Trump's defeat in Nov will be the best medicine for the GOP. The GOP has much better people, but they cannot rise while Trump leads the party.

You're not wrong in your assessment that the US lacks a left leaning party either, we've been right, and righter for some time.

The only thing I want to see the death of... is all this McCarthyism. As for myself, I'm also a centrist, though with right and libertarian leanings. In the end, I'm an engineer. I don't care about ideology so much, I care that it works. I also understand that consensus based decision making is by design slow. Which is why I don't like it when both of our dominant political parties push for more Federal control. Our system simply isn't designed to work like that, and the more power we shove into that box, the worse everything will get. Because again, the engine is by design slow.

We either need to drastically rethink the way our Federal system works, or we need to shove power back into the states for them to actually do their jobs appropriately.

P.S. When you have government run by oligarchs... government is indeed the problem. ;)
 
P.S. When you have government run by oligarchs... government is indeed the problem. ;)

When you have government by the oligarchs, for the oligarchs . . .

It really saddens me how (and it's not like this is new, or limited to the USA) historically illiterate most of the populace is. We truly have seen, time and time again, that the adage, "Those who do not learn from history are doomed to repeat it," is absolutely true. We've been rushing to embrace public policy characteristic of The Golden Age, which was Golden only for the Robber Barons, for about 50 years now, with predictable results, all of which have existed before and had been worked out pretty darned well for society and the country as a whole.
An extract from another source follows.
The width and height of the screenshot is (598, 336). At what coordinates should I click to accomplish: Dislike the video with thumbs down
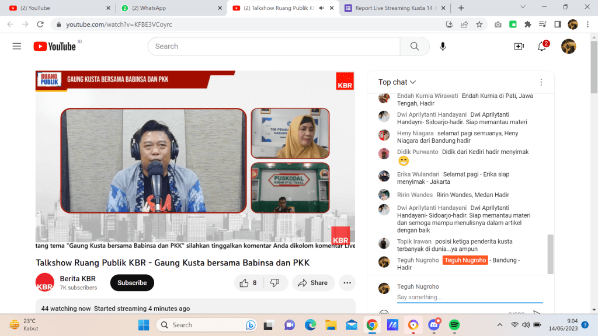[274, 283]
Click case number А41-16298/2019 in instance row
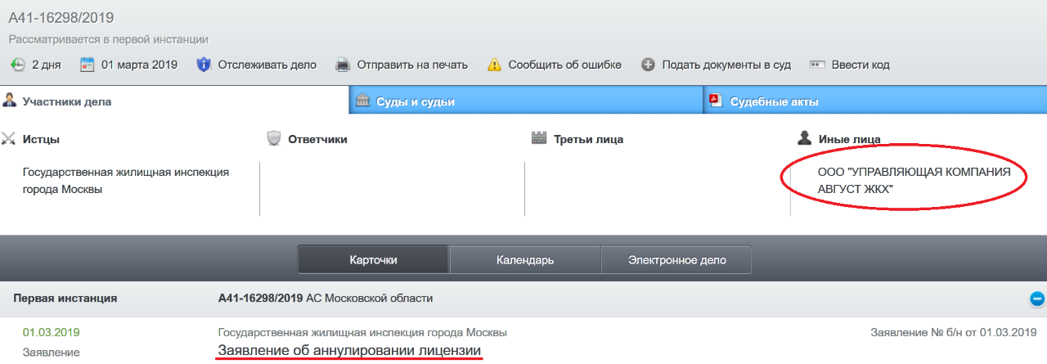1047x364 pixels. pyautogui.click(x=260, y=298)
Everything old is indeed "new again."

The only reason I replied to a rejoinder clearly meant as jest is because most would have classed FDR as an oligarch. He wasn't branded "a traitor to his class" during his presidency for nothing. But his was government by the oligarch(s), for the people . . .

I've also never, for a single second, bought into the stupidity that is the hatred of educated elites. "The man/woman on the street" is no more equipped to govern a western industrial democracy than fly to the moon under their own arm power. Nor are highly educated individuals who have experience only in business or the sciences. Running governments, at all levels, is a skill set, and one that is learned like all others, via experience and working one's way up through the system (whatever it may be for a given nation). I don't want rank beginners as either the president nor as those appointees running major parts of the government about which they know absolutely nothing at all. Even worse is when you get someone running them that knows an awful lot about them, but because they were formerly in business being regulated, and their goal is to reverse that for their friends, and themselves, after their period in government is over.
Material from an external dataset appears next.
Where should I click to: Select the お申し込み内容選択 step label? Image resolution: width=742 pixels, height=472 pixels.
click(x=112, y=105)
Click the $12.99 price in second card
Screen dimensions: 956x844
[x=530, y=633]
'Well-regulated free markets' is not an oxymoron, but a necessity for good economic outcomes.
~ Peter Diamond, winner of the 2010 Nobel Memorial Prize in Economic Sciences
 
Wow this is just 1 school district a good reason not to open schools.

https://www.cnn.com/2020/08/03/us/gwinnett-schools-covid-employees/index.html

Did you notice they don't say how many of those 260 were actually positive tests? 260 is the total of those tested positive and those exposed. Could've been 259 positive tests, or only one, or anything in between. Makes it pretty much impossible to glean any actual useful info from the article. In any case, in a district with over 180,000 students, 260 missing employees isn't exactly a problem; there are probably more than that out sick on any given day anyway.

No, "Wow" from me, but that's because Georgia has been one of the most cavalier states about "needing to reopen" in the country. Their governor is a laughingstock given how he not only ignores the public health experts, but openly defies them. It's complete lack of responsible government.

To put this in perspective, Georgia is currently running about 75% of the US average in deaths per million. So whatever that cavalier, irresponsible laughingstock is doing is working 25% better than the average.